What friends and articles in magazines fail to advise are the dangers of running a marathon, how to prevent or minimise injuries and what to eat, e.g. supplements like glucosamine and how to carbo-load properly. The human body is not naturally able to withstand the stress of running long distances. Think about it: the cheetah, the fastest animal on land, is physically able to run at top speed of 112kmph but it can maintain it only for about 180-275m at a time, while Siberian huskies can run for up to 6 hours a day, more than 10 days in a row. Human being have not (yet?) evolved to being naturally able to run marathons. Even if a person trains for it and is able to do it, running a marathon is harmful - not good - for the body.

Many people think that being able to run a marathon is a matter of mind over body. True that will power is essential to complete a marathon. However, when people feel extreme discomfort or pain, they think that if their body is strong enough they would still continue. I have friends who say they have unhealed injuries but would still go ahead to run marathons. That's why I'm never surprised to hear of people dying while running or after a marathon. I think people should listen to their bodies and know their limits. The mind-over-body attitude can kill. If people don't listen to their bodies, they can't blame their bodies for dying on them.

Some people might think I have no right to write about marathons because I've never run one. (Just like they say people should not criticise beauty contest representatives because they've not participated in one). It's not like I am discouraging people from running marathons because I'm a lousy runner - if it counts for anything my best timings this year for 2.4km run and 6km moderate-difficult grade trail run are 13:24 and 42:00 respectively. What's the use of running a marathon if people are going to be injured or dead after that? Besides, have you seen the bodies of (professional) female marathon runners?

Related post:
[Mind over body?]

5 comments:

David said...

Yu-Kym,

One does not need run marathons to be fit. You are proof of that.

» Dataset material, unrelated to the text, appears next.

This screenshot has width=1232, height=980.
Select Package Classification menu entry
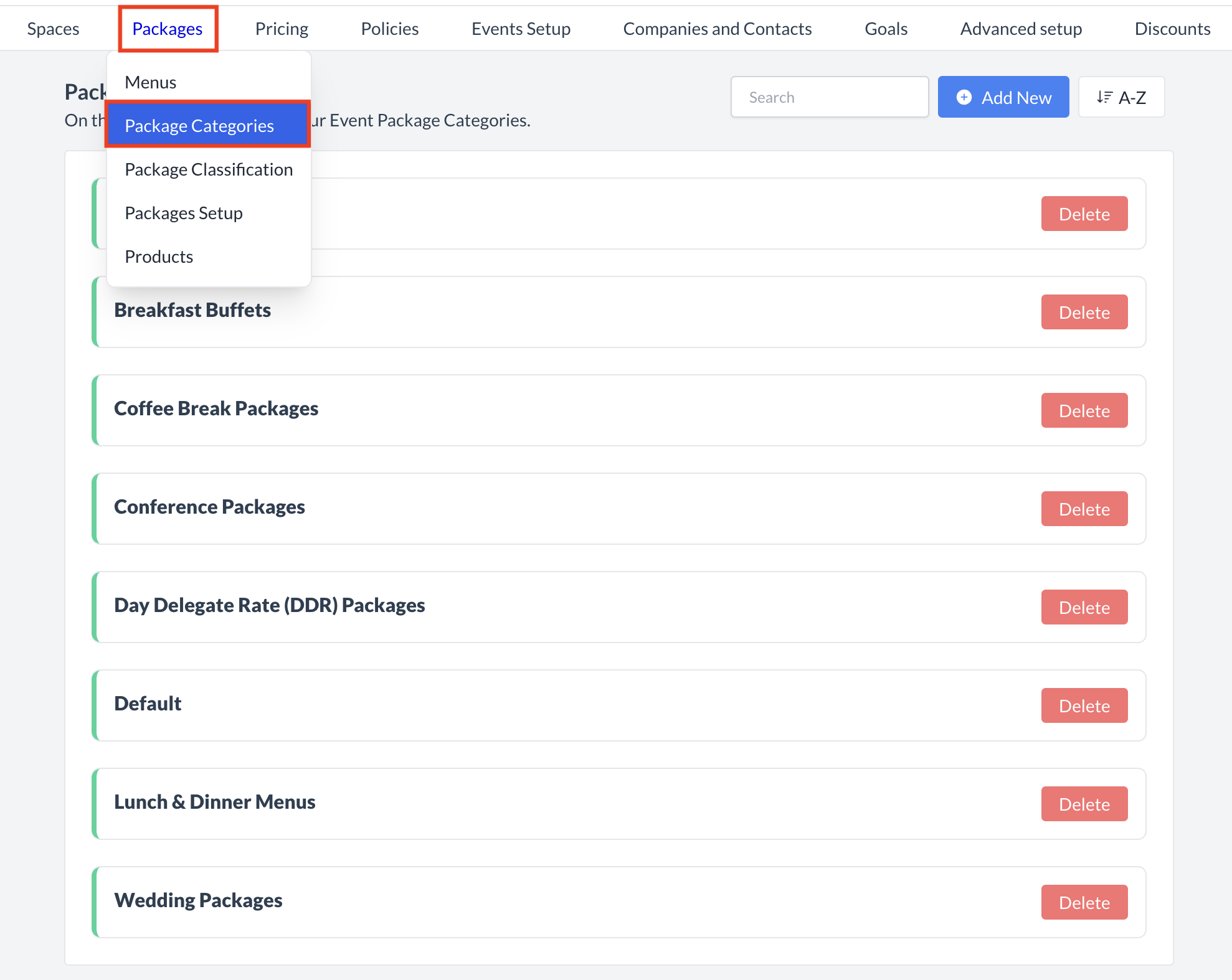209,169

This past summer three marathon runners died in a local marathon. Two were older men and one younger man with an undiagnosed heart problem.

Any endurance event like marathons can be very dangerous.

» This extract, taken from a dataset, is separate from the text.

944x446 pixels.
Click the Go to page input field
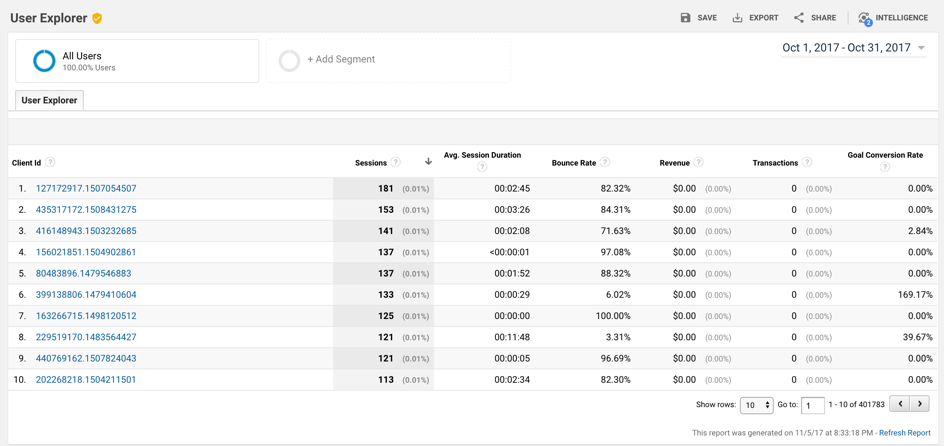(x=813, y=405)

I am a walker, and when time permits can hike for many miles. In all my walks and bicycle rides I have yet to see a runner or jogger smiling.

Good post with wise precautions.

BTWm Happy Christmas season to you!

David

Yu-Kym said...

Happy thanksgiving David! Keep walking :D

David said...

Yu-Kym,

An update on marathon deaths from Detroits marathon.

Two runners, 26 & 36 were found to have had a history of irregular heart rythms.

Both men should not have run the race.

I trust you had a fun weekend!
Good to have you posting again.

David

Barefoot Pua said...

I wonder if you have ever read the book "Born To Run"? It is an interesting book and I have learnt alot about the Tarahumara tribe and more about running.

I am not going saying it is good or bad to do marathons because I am and will be doing many more marathons till old age. It is all about having a personal aim and challenge. In fact I will be doing it very differently this year on 6 Dec 09.

Happy Christmas season and enjoy.

Yu-Kym said...

David, that's sad to hear :(

Barefoot Pua, no I haven't read that book but will pick it up if I see it in the library. I think each person is physiologically different so nobody can say for sure what a person can or cannot handle. Saw your blog. By "different" did you mean barefooted?